• [PROVIDED INFORMATION]
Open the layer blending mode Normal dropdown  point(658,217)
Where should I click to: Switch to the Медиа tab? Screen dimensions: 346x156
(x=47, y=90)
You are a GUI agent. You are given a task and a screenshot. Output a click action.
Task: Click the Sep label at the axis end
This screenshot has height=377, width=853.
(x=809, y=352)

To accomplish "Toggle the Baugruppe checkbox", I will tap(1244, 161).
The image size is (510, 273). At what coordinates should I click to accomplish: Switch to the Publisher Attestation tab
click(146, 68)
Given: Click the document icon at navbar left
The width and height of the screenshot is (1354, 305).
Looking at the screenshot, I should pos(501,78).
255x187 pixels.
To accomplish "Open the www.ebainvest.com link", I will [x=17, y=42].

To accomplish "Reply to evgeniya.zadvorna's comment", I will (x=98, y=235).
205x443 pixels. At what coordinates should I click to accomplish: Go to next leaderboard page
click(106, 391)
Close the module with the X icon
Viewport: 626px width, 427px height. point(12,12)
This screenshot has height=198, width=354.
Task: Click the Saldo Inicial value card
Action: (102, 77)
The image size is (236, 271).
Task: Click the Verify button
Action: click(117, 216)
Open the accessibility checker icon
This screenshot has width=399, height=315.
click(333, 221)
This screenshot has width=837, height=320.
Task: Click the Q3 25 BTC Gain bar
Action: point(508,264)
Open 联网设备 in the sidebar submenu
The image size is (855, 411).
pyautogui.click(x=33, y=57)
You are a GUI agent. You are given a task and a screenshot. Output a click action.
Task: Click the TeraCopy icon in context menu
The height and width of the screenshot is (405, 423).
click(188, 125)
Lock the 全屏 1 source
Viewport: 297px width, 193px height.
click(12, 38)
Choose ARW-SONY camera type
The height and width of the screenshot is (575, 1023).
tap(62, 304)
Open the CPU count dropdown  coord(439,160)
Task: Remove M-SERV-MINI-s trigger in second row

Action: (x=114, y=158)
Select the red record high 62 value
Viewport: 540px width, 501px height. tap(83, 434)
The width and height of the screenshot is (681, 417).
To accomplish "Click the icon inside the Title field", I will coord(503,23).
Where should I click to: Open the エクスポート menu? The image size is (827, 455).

• [WHAT IS REQUIRED]
Set down the line that contains "The height and width of the screenshot is (575, 1023)." exactly. Do the same for each later line of the data, through the end, and add nothing.

• [SOLUTION TO THIS EXERCISE]
The height and width of the screenshot is (575, 1023).
tap(62, 304)
Open the CPU count dropdown  coord(439,160)
Task: Remove M-SERV-MINI-s trigger in second row

Action: (x=114, y=158)
Select the red record high 62 value
Viewport: 540px width, 501px height. tap(83, 434)
The width and height of the screenshot is (681, 417).
To accomplish "Click the icon inside the Title field", I will coord(503,23).
Where should I click to: Open the エクスポート menu? The image size is (827, 455).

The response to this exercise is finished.